● Lesetext:
● ● ● ● ●

Salzburg/Wien/Graz - Der außergerichtliche Vergleich zwischen dem Bund und der Stadt
Salzburg um Kosten für die Bergung von Fliegerbomben aus dem Zweiten Weltkrieg ist
geplatzt. Innenminister Ernst Strasser (VP) hat sich im letzten Moment nun doch für einen
Musterprozess entschieden. Salzburgs Bürgermeister Heinz Schaden (SP) ist verärgert: "Der
Innenminister steht nicht zu seinem Wort", meinte Schaden am Montag.

Wie der Standard berichtete, hatte die Finanzprokuratur ursprünglich eingewilligt, rund
400.000 Euro für die Bergung von drei Blindgängern in der Stadt Salzburg zu zahlen, später
jedoch widerrufen und zunächst eine außergerichtliche Einigung über die Kostenaufteilung
angestrebt. Vergangenen Freitag kündigte der Rechtsvertreter des Bundes jedoch
überraschend an, es auf einen Prozess ankommen zu lassen.

Die Stadt Salzburg hat in den vergangenen Jahren konsequent alle Verdachtspunkte
untersucht. Basis hiefür waren Luftaufnahmen US-amerikanischer Aufklärungsflieger, die
nach Aufhebung der amerikanischen Archivsperre zugänglich geworden sind. 31 Orte
wurden im Stadtgebiet untersucht, dabei insgesamt 122 konkrete Verdachtspunkte
ausgewiesen.

● ● ● ● ●

Gespeicherte Datensatzeinträge:
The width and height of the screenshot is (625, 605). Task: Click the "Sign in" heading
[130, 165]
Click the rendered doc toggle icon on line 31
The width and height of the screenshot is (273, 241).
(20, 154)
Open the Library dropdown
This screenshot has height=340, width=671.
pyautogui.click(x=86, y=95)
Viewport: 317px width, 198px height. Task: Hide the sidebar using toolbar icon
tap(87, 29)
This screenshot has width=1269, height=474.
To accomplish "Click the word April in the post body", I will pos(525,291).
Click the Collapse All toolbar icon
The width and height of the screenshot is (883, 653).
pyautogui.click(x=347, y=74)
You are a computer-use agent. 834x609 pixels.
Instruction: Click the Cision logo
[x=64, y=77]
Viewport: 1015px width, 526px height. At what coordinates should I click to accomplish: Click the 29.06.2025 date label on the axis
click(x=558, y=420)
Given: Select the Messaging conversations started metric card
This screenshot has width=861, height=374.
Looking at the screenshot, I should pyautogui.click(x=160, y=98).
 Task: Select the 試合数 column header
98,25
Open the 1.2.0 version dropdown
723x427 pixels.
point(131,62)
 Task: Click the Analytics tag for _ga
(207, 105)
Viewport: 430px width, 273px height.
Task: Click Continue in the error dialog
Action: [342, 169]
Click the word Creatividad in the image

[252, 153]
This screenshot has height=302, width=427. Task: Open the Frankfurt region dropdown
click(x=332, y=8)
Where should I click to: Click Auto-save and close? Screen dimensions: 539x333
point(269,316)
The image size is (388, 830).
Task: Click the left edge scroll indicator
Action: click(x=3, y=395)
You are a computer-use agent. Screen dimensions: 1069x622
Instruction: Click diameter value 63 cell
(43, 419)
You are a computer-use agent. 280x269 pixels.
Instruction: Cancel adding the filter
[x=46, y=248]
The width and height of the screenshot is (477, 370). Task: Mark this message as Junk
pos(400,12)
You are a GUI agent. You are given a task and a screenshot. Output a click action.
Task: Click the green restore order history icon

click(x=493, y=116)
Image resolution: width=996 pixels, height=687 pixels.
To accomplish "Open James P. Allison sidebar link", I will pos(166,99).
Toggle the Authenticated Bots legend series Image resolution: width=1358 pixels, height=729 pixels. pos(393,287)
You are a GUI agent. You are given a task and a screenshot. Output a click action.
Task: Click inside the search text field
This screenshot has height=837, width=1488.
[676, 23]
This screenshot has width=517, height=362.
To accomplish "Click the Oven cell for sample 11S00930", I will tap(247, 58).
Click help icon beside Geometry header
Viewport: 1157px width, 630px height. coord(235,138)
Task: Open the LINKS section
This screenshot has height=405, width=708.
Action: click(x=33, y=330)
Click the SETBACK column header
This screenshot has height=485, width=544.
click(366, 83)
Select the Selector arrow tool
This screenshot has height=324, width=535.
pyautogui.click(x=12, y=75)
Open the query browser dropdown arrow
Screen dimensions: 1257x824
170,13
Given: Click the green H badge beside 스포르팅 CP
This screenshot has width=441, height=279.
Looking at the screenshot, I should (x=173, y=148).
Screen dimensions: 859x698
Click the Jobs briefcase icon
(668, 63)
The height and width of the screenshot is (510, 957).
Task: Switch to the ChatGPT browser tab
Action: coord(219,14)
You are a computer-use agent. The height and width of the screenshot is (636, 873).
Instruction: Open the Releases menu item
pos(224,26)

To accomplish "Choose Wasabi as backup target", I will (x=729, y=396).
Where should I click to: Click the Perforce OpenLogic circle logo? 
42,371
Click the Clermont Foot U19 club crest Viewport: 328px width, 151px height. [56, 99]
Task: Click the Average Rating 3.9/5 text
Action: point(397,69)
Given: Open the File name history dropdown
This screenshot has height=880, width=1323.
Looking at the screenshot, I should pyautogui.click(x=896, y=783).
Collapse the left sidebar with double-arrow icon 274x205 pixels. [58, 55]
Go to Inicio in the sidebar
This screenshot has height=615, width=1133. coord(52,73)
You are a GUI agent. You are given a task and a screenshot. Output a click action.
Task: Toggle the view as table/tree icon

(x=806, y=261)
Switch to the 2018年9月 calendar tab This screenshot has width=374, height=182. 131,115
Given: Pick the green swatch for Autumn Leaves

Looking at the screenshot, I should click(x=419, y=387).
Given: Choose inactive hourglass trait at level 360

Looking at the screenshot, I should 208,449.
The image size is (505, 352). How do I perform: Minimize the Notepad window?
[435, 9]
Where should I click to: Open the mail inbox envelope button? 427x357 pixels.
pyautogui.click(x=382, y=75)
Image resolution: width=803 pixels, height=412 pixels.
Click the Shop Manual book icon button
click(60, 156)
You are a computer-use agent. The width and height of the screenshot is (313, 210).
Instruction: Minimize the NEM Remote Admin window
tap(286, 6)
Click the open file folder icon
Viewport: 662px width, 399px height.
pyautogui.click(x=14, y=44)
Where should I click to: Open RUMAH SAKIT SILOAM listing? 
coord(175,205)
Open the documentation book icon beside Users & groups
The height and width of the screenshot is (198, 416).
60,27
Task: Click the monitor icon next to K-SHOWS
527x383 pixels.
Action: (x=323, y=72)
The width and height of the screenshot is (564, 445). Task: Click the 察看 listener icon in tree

● ● ● ● ●

● Fragen zum Material:
**A.** Fasse den Absatz des Textes zur Bombenbergung, der mit „Wie der Standard berichtete“ beginnt, kürzer zusammen und behalte dabei seine wesentlichen Fakten bei.
**B.** Gib bitte aus dem Text zur Bombenbergung wortgetreu den Abschnitt wieder, der mit den Worten "Salzburg/Wien/Graz - Der" beginnt und mit "ankommen zu lassen." endet.
**C.** Führe den Text zur Bombenbergung im Anschluss an seinen letzten Satz weiter.
Die Zeilen haben mit dem Text zur Bombenbergung nichts zu tun.

● Antworten:
**A.** Laut Standard wollte die Finanzprokuratur zunächst rund 400.000 Euro für die Bergung von drei Blindgängern in der Stadt Salzburg zahlen. Sie widerrief das jedoch und strebte eine außergerichtliche Einigung über die Kostenaufteilung an. Am vergangenen Freitag kündigte der Rechtsvertreter des Bundes dann überraschend einen Prozess an.

**B.**
Salzburg/Wien/Graz - Der außergerichtliche Vergleich zwischen dem Bund und der Stadt
Salzburg um Kosten für die Bergung von Fliegerbomben aus dem Zweiten Weltkrieg ist
geplatzt. Innenminister Ernst Strasser (VP) hat sich im letzten Moment nun doch für einen
Musterprozess entschieden. Salzburgs Bürgermeister Heinz Schaden (SP) ist verärgert: "Der
Innenminister steht nicht zu seinem Wort", meinte Schaden am Montag.

Wie der Standard berichtete, hatte die Finanzprokuratur ursprünglich eingewilligt, rund
400.000 Euro für die Bergung von drei Blindgängern in der Stadt Salzburg zu zahlen, später
jedoch widerrufen und zunächst eine außergerichtliche Einigung über die Kostenaufteilung
angestrebt. Vergangenen Freitag kündigte der Rechtsvertreter des Bundes jedoch
überraschend an, es auf einen Prozess ankommen zu lassen.

**C.**
Strasser befürchtet, dass auch alle anderen künftigen Sondierungen, Bergungen und
Abtransporte von explosiven Altlasten auf das Konto des Innenressorts gehen könnte. Nach


Schätzungen dürften österreichweit noch 15.000 Blindgänger unter der Erde liegen. Vor
allem die Städte Wien, Wiener Neustadt, Linz, Salzburg und Graz sind an dem Ausgang des
Prozesses in Salzburg interessiert.

Wie gefährlich die alten Fliegerbomben sind, zeigte die Detonation vor einem Jahr bei der
Spedition Schenker im Salzburger Bahnhofsbereich, bei der zwei Männer des
Entminungsdienstes ums Leben kamen. Ein dritter Beamter, Franz S. (50), wurde schwer
verletzt, als die 250-Kilo-Bombe hochging. Er ist immer noch in ärztlicher Behandlung. Der
Mann hatte unter anderem schwere Augen- und Ohrenverletzungen erlitten. Im Durchschnitt
verzeichnet der Entminungsdienst drei Einsätze pro Tag. Einer davon am Montag in Graz
entpuppte sich als harmlos: Die Metallteile, die bei Gleisarbeiten beim Grazer Bahnhof
gefunden wurden, waren die Reste einer längst detonierten Granate.
(APA, cms, simo)

Die unterzeichneten Bundesräte finden das Verhalten des Bundesministers für Inneres für
völlig unverständlich und richten daher an diesen nachstehende

Anfrage:

1.   Wie ist die aktuelle Einschätzung des Ressorts hinsichtlich der Zuständigkeit bei der
Auffindung und Entschärfung von Fliegerbomben aus dem 2. Weltkrieg?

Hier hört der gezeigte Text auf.